Título: Crise nos EUA acende luz amarela no Japão
Autor: Modé, Leandro
Fonte: O Estado de São Paulo, 16/03/2008, Economia, p. B18

Valorização do iene ante o dólar ressuscita o fantasma da estagnação

Leandro Modé

O sinal vermelho acendeu para a economia japonesa na semana passada. Em meio à nova onda de turbulência nos mercados globais, o iene alcançou o maior valor ante o dólar desde 1995. Para um país que se recuperou de uma longa recessão graças ao avanço das exportações, uma moeda forte demais pode significar a volta do pesadelo da estagnação.

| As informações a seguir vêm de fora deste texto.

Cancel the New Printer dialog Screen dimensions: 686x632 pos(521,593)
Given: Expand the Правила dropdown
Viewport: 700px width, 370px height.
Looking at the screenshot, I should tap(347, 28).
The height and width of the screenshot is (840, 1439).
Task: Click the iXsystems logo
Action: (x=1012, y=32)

Em Ginza, famoso bairro de Tóquio conhecido pelas butiques de luxo e pelo visual noturno que lembra a Times Square nova-iorquina, ninguém parece preocupado. O vaivém de homens e mulheres com as sacolas cheias é intenso. Na loja da Apple, jovens se espremem para testar os iMacs, iPods e outras invenções da turma comandada por Steve Jobs.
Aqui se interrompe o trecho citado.